*PROBLEM REQUIREMENTS*
Write out every entry once more, character for character.

*Dataset entries*
============================================================

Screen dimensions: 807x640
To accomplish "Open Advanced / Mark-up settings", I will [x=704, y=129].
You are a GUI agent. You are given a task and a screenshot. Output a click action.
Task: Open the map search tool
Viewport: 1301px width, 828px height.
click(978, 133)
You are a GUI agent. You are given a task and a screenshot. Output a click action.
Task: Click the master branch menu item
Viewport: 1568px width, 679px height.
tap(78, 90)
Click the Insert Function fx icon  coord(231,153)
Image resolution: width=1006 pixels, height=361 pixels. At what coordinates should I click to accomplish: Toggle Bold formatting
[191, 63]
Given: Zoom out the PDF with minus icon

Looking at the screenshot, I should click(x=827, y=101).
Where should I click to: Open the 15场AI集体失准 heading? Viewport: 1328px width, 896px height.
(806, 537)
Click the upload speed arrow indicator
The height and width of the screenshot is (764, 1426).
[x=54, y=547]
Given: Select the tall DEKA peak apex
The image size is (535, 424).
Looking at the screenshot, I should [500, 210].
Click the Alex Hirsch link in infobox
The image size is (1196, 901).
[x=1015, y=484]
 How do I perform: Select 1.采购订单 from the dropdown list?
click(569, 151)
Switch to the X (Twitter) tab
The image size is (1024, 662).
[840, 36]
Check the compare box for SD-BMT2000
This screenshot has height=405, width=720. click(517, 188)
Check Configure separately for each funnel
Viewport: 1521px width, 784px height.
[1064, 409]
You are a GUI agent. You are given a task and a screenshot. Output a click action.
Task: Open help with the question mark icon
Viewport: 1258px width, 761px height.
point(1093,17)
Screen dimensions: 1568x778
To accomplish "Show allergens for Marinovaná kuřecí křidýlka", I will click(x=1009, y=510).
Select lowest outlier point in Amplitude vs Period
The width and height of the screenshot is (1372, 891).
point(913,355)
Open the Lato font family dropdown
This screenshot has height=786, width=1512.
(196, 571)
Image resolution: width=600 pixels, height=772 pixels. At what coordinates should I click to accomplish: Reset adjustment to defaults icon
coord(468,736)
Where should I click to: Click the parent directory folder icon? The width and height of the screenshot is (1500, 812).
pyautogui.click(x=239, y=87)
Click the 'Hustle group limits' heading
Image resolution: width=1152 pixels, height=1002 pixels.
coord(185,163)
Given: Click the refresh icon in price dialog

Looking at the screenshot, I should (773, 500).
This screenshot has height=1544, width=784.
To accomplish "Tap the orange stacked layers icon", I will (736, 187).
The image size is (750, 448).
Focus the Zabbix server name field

============================================================

*OUTPUT OF THE TASK*
Screen dimensions: 807x640
To accomplish "Open Advanced / Mark-up settings", I will [x=704, y=129].
You are a GUI agent. You are given a task and a screenshot. Output a click action.
Task: Open the map search tool
Viewport: 1301px width, 828px height.
click(978, 133)
You are a GUI agent. You are given a task and a screenshot. Output a click action.
Task: Click the master branch menu item
Viewport: 1568px width, 679px height.
tap(78, 90)
Click the Insert Function fx icon  coord(231,153)
Image resolution: width=1006 pixels, height=361 pixels. At what coordinates should I click to accomplish: Toggle Bold formatting
[191, 63]
Given: Zoom out the PDF with minus icon

Looking at the screenshot, I should click(x=827, y=101).
Where should I click to: Open the 15场AI集体失准 heading? Viewport: 1328px width, 896px height.
(806, 537)
Click the upload speed arrow indicator
The height and width of the screenshot is (764, 1426).
[x=54, y=547]
Given: Select the tall DEKA peak apex
The image size is (535, 424).
Looking at the screenshot, I should [500, 210].
Click the Alex Hirsch link in infobox
The image size is (1196, 901).
[x=1015, y=484]
 How do I perform: Select 1.采购订单 from the dropdown list?
click(569, 151)
Switch to the X (Twitter) tab
The image size is (1024, 662).
[840, 36]
Check the compare box for SD-BMT2000
This screenshot has height=405, width=720. click(517, 188)
Check Configure separately for each funnel
Viewport: 1521px width, 784px height.
[1064, 409]
You are a GUI agent. You are given a task and a screenshot. Output a click action.
Task: Open help with the question mark icon
Viewport: 1258px width, 761px height.
point(1093,17)
Screen dimensions: 1568x778
To accomplish "Show allergens for Marinovaná kuřecí křidýlka", I will click(x=1009, y=510).
Select lowest outlier point in Amplitude vs Period
The width and height of the screenshot is (1372, 891).
point(913,355)
Open the Lato font family dropdown
This screenshot has height=786, width=1512.
(196, 571)
Image resolution: width=600 pixels, height=772 pixels. At what coordinates should I click to accomplish: Reset adjustment to defaults icon
coord(468,736)
Where should I click to: Click the parent directory folder icon? The width and height of the screenshot is (1500, 812).
pyautogui.click(x=239, y=87)
Click the 'Hustle group limits' heading
Image resolution: width=1152 pixels, height=1002 pixels.
coord(185,163)
Given: Click the refresh icon in price dialog

Looking at the screenshot, I should (773, 500).
This screenshot has height=1544, width=784.
To accomplish "Tap the orange stacked layers icon", I will (736, 187).
The image size is (750, 448).
Focus the Zabbix server name field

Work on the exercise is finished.